| Document segment |

---

A children's pastor reflects on the symbolism of the Family Table and the good news that everyone is invited to take a seat.
It is increasingly common for me to find myself in the midst of a conversation where leaders are wrestling with questions like, “How do we structure a worship service so children will want to engage?” or, “How do we structure an event so children and adults can worship together?” Somewhere in the midst of that conversation, it becomes clear that we are all interested in the same outcome. We are passionate about raising children who love God with their whole heart, soul, mind and spirit. And we will continue our search until we discover the way. However, sometimes I wonder if in our search we have overlooked something that naturally draws us into community and offers a sense of belonging: the family table.
I vividly recall the day a furniture truck pulled up to our home to deliver a new dining room table. It included beautiful high-back chairs and a glossy, smooth finish. Aside from my mom’s piano, it was the finest piece of furniture in our home. Without a pad and tablecloth to protect the surface, we were not allowed to do homework or set a cup on the table. It was purchased to accommodate our large family, and most evenings it included many other friends and family members.
It was at that table that I learned to pass the potatoes to the left.
I learned the importance of minding one’s manners.
At the table, we came to understand that offering hospitality created occasions to witness a “loaves and fishes” reenactment, and there was always enough.
At the table, I learned that conversation means that everyone gets a chance to talk, even if it is baby babble.
I observed problem-solving and conflict resolution.
When company came, the table was extended to make room for more.
I learned the art of storytelling and life-giving laughter.
I learned that lingering at the table was good and clearing the table was easier when everyone did their part.
We all knew my grandpa prayed long.
The children led us in memorized prayers.
And my mom’s voice would break after opening her prayer with, “Dear Jesus…”
I did not realize it as a child, but the way we gathered around and cared for that table spoke volumes about the way we valued the activities of the table. We treated the table as if it was a holy and sacred space. And every person knew they belonged.

---

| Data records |
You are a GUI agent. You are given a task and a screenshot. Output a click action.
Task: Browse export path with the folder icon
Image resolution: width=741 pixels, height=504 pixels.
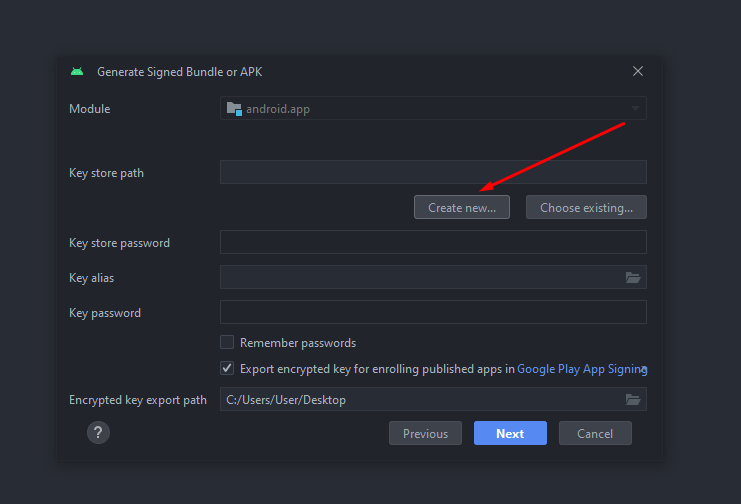tap(632, 399)
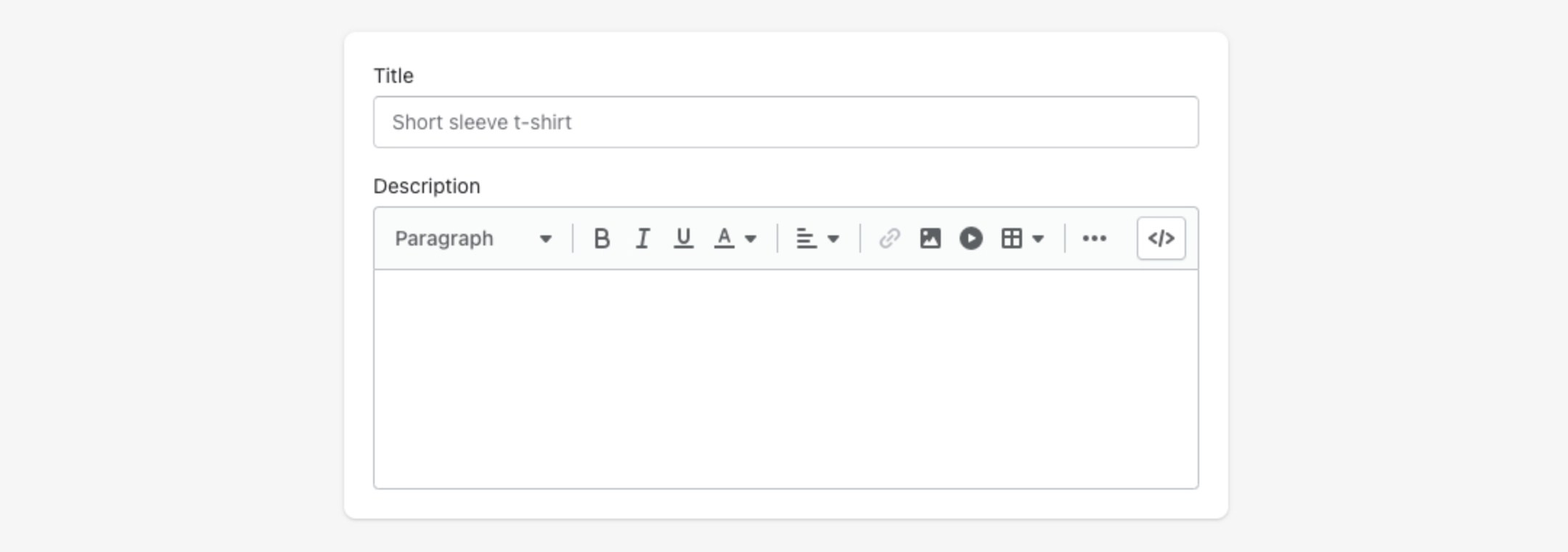Click the Description field label
Image resolution: width=1568 pixels, height=552 pixels.
tap(427, 186)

---

| Work instruction 1 |
Copy the part of the family table reflection that opens with the words containing "When company came, the" and closes with "knew they belonged.".
| Work instruction 2 |
In one to three sentences, explain why, according to the family table reflection, homework and cups were not allowed on the new dining room table.

| Exercise response 1 |
When company came, the table was extended to make room for more.
I learned the art of storytelling and life-giving laughter.
I learned that lingering at the table was good and clearing the table was easier when everyone did their part.
We all knew my grandpa prayed long.
The children led us in memorized prayers.
And my mom’s voice would break after opening her prayer with, “Dear Jesus…”
I did not realize it as a child, but the way we gathered around and cared for that table spoke volumes about the way we valued the activities of the table. We treated the table as if it was a holy and sacred space. And every person knew they belonged.

| Exercise response 2 |
The table had no pad or tablecloth to protect its surface. Without that protection, the family was not allowed to do homework or set a cup on it.